EXERCISE INSTRUCTIONS:
Exactly the lines from the one containing "Image resolution: width=1550" through the final line of the data are to be written out again, with nothing added.

[Stored data]

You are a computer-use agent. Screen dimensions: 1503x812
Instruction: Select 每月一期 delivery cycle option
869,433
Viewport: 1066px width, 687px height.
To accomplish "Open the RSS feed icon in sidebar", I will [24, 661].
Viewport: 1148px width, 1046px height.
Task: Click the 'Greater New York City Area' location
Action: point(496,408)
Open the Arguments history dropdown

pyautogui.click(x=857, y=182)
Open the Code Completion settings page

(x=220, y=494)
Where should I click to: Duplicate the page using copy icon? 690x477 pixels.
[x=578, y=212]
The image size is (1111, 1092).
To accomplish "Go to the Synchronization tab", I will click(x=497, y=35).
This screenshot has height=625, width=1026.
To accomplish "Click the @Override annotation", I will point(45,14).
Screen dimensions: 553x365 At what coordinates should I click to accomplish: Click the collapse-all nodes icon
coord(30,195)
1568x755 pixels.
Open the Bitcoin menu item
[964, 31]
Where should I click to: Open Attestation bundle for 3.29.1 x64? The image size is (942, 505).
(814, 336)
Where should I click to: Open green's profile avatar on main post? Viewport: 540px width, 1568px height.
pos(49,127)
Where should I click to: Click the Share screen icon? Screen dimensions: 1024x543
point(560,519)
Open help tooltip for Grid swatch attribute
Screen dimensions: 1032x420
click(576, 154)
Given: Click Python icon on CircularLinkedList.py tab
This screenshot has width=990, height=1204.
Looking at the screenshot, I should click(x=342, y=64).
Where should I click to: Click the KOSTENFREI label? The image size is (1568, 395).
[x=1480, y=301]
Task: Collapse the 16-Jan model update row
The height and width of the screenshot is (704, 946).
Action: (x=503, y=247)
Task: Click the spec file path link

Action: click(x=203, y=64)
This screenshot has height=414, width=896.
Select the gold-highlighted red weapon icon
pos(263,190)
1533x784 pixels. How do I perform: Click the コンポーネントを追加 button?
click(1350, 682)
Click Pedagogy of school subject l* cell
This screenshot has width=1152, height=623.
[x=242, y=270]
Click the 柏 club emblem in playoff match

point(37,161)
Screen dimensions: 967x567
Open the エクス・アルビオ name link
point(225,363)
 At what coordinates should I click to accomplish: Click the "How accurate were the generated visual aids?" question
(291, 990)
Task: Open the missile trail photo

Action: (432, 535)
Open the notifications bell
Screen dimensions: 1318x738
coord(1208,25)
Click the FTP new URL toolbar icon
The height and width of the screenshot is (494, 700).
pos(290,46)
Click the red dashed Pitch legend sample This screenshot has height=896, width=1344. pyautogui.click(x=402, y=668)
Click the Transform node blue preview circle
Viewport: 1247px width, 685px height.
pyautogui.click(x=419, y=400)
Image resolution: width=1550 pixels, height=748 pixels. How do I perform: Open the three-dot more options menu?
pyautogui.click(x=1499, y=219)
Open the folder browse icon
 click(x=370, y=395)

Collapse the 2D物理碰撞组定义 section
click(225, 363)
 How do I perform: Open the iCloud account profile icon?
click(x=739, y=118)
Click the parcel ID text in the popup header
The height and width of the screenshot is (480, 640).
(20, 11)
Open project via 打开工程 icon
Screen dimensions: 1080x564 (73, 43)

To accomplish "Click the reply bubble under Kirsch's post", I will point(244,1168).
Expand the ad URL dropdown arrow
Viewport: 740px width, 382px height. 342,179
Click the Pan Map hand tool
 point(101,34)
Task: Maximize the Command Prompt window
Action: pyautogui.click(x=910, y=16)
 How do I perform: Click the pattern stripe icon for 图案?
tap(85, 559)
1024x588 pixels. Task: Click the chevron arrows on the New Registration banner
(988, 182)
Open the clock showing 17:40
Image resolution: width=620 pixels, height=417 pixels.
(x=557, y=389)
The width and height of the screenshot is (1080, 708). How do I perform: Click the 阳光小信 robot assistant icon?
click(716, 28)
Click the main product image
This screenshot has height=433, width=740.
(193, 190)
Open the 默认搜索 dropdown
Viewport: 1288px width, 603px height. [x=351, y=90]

OUTPUT FOR THIS TASK:
Image resolution: width=1550 pixels, height=748 pixels. How do I perform: Open the three-dot more options menu?
pyautogui.click(x=1499, y=219)
Open the folder browse icon
 click(x=370, y=395)

Collapse the 2D物理碰撞组定义 section
click(225, 363)
 How do I perform: Open the iCloud account profile icon?
click(x=739, y=118)
Click the parcel ID text in the popup header
The height and width of the screenshot is (480, 640).
(20, 11)
Open project via 打开工程 icon
Screen dimensions: 1080x564 (73, 43)

To accomplish "Click the reply bubble under Kirsch's post", I will point(244,1168).
Expand the ad URL dropdown arrow
Viewport: 740px width, 382px height. 342,179
Click the Pan Map hand tool
 point(101,34)
Task: Maximize the Command Prompt window
Action: pyautogui.click(x=910, y=16)
 How do I perform: Click the pattern stripe icon for 图案?
tap(85, 559)
1024x588 pixels. Task: Click the chevron arrows on the New Registration banner
(988, 182)
Open the clock showing 17:40
Image resolution: width=620 pixels, height=417 pixels.
(x=557, y=389)
The width and height of the screenshot is (1080, 708). How do I perform: Click the 阳光小信 robot assistant icon?
click(716, 28)
Click the main product image
This screenshot has height=433, width=740.
(193, 190)
Open the 默认搜索 dropdown
Viewport: 1288px width, 603px height. [x=351, y=90]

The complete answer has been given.